Bringing Equity Onchain to Make It Move Easier, Faster, Safer

Equity is static and that’s a problem.
Imagine a world where capital flows seamlessly, where founders can raise funds as instantly as investors can allocate their capital, and where ownership is transparent and accessible to all.
Yet, despite advances in financial technology, equity remains stuck in the past, bogged down by outdated processes. Equity is the backbone of entrepreneurship, but its movement is restricted by a system that hasn’t evolved at the same pace as the companies it supports. This system is supposed to fuel startups, align incentives, and enable wealth creation. Yet, despite its critical role, the way equity is managed today remains antiquated, slow, and frustratingly inefficient.
In an era where money moves at the speed of light and global transactions settle in seconds, private company ownership is still stuck in a maze of legal paperwork, outdated cap tables, and restricted access. Founders endure weeks or months of bureaucracy just to close a funding round, while investors are trapped in illiquid positions for years. Employees, meant to be rewarded through stock options, often face complex, opaque processes just to understand what they own.
The reality is stark: equity doesn’t move the way it should.
This isn’t just an inconvenience: it’s a massive structural flaw that holds back innovation and growth. And it’s not a new problem.
To understand why equity remains frozen, we need to look at how we got here.
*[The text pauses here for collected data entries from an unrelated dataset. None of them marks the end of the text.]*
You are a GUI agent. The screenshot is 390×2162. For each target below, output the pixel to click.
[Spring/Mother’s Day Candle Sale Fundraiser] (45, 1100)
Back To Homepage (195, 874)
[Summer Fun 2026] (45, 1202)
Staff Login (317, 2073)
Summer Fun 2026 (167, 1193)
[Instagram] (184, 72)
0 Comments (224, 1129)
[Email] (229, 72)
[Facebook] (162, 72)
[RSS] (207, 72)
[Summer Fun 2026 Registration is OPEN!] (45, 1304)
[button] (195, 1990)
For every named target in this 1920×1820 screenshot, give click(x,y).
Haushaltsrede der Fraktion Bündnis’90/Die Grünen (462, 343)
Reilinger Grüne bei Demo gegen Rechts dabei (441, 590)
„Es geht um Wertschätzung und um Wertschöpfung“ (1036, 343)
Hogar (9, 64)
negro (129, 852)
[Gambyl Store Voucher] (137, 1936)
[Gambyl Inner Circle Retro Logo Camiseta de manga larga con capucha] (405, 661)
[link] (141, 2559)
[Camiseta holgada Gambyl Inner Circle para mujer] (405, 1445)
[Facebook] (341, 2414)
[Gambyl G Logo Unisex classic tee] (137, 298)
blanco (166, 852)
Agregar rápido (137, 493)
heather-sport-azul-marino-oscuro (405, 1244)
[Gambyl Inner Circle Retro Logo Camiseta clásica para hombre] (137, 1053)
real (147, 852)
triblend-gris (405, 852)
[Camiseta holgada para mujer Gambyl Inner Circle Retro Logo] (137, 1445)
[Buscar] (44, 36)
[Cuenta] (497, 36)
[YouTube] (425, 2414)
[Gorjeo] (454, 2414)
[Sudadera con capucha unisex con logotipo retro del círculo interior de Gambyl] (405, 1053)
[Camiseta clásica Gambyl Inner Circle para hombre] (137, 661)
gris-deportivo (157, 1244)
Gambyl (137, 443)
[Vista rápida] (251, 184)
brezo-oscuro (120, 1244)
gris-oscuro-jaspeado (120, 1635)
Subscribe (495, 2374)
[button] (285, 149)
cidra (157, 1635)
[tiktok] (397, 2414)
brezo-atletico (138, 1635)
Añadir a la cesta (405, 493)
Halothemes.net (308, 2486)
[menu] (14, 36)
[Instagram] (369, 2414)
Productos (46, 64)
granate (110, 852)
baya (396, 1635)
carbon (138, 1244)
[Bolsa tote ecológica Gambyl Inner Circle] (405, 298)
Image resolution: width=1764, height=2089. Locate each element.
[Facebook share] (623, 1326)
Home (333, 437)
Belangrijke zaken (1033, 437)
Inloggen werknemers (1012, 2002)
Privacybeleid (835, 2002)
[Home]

A System Built for the 20th Century
The Paperwork Crisis and the DTCC Solution
In the late 1960s, Wall Street faced an unprecedented challenge. The sheer volume of stock trades outpaced the financial system’s ability to process transactions. Back then, ownership was tracked with physical stock certificates, requiring brokers to manually exchange documents. It was a logistical nightmare — trades took weeks to settle, errors were rampant, and paperwork was drowning the system.
To solve this, the Depository Trust Company (DTC) was created in 1973, later evolving into the Depository Trust & Clearing Corporation (DTCC) in 1999. By digitizing stock ownership and settlement, the DTCC brought efficiency to public equities, enabling the modern trading ecosystem that now processes over $2 quadrillion annually.
But while public markets evolved, private markets remained largely untouched.
The reason? Private equity markets were never built for speed.
The Private Market Bottleneck
Unlike public companies, which rely on centralized clearinghouses like the DTCC, private companies depend on fragmented, outdated processes. Ownership changes require lawyers, transfer agents, and extensive paperwork. Even with modern cap table software (think about the Carta moment in the 2010s), equity remains siloed across disconnected databases.
Here’s what that means in practice:
- Founders spend months finalizing a funding round, navigating term sheets, legal agreements, and compliance hurdles.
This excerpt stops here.